On October 7, 2013, ParkerVision announced the start of their Qualcomm (NASDAQ:QCOM) patent infringement trial. Shares have reacted quite negatively since the trail began, as it seems that nervous investors are cashing out and playing it safe. I can't blame them since the fate of the company seems to be hanging on the jury.
As we can see from the chart above, ParkerVision has no revenue stream and does not have a lot of cash. ParkerVision has already issued a secondary offering to raise capital this year, and if they are not successful at trial, will likely be forced to issue another offering. Shorts know this and have been increasing their positions in ParkerVision.

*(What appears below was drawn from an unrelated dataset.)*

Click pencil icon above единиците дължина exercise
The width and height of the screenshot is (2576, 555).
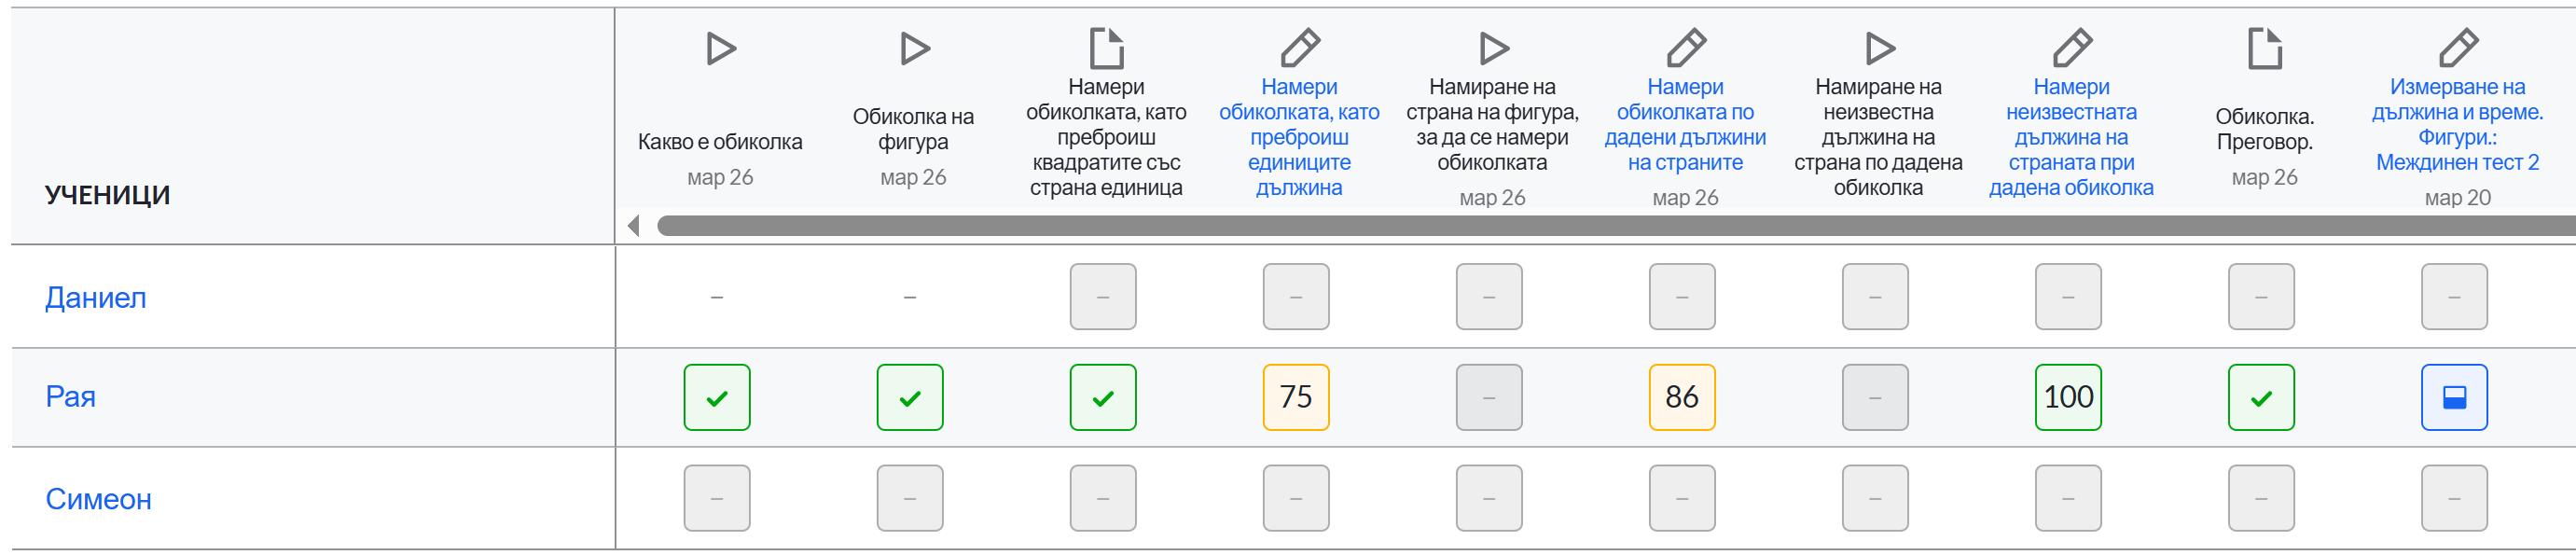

Looking at the chart below, we can see that shorts have and are continually increasing their positions in ParkerVision. Unless ParkerVision receives a favorable outcome against Qualcomm, shares could fall on hard times. However, if ParkerVision comes away victorious, a major short squeeze will be in the works with more than 23% short.
NYSE & Nasdaq
Just looking over a couple of stocks will not tell us the whole story of what is going on in the market. So let's take a look at what is taking place over at the Nasdaq. From the updated short interest numbers, we can see that short interest has increased to 7.58 billion shares as of September 30, compared to 7.54 billion back on September 13.
The New York Stock Exchange Group, Inc. based on information received from its members and organizations, had short interest decrease to 13.6 billion as of September 30, compared with 14.0 billion on September 13. The chart below shows the trends.
Looking over both the Nasdaq and NYSE figures we can see that short interest hasn't changed much over the last few months. I was a bit surprised to see this, especially considering the big summer run that the markets went on. However, because of events over the last couple of weeks (government shutdown), it will be interesting to see in the next report if there is a big change in short interest and if shorts capitalized on that opportunity.
Because these are speculative stocks with a high percentage of short interest, investors can be sure to count on lots of volatility and wild price swings. News of any sort can send these stocks flying or sliding.
Investors should remember that there are many other factors to consider when looking at stocks such as what insiders are doing etc. Nevertheless, investors that can identify the trends from the short interest figures stand to greatly benefit from it.
Investors are always reminded that before making any investment, you should do your own proper diligence on any stock mentioned in this article. Have a great day and as always, I look forward to hearing your thoughts or questions that you might have.
Disclosure: I am long VRNG. I wrote this article myself, and it expresses my own opinions. I am not receiving compensation for it (other than from Seeking Alpha). I have no business relationship with any company whose stock is mentioned in this article.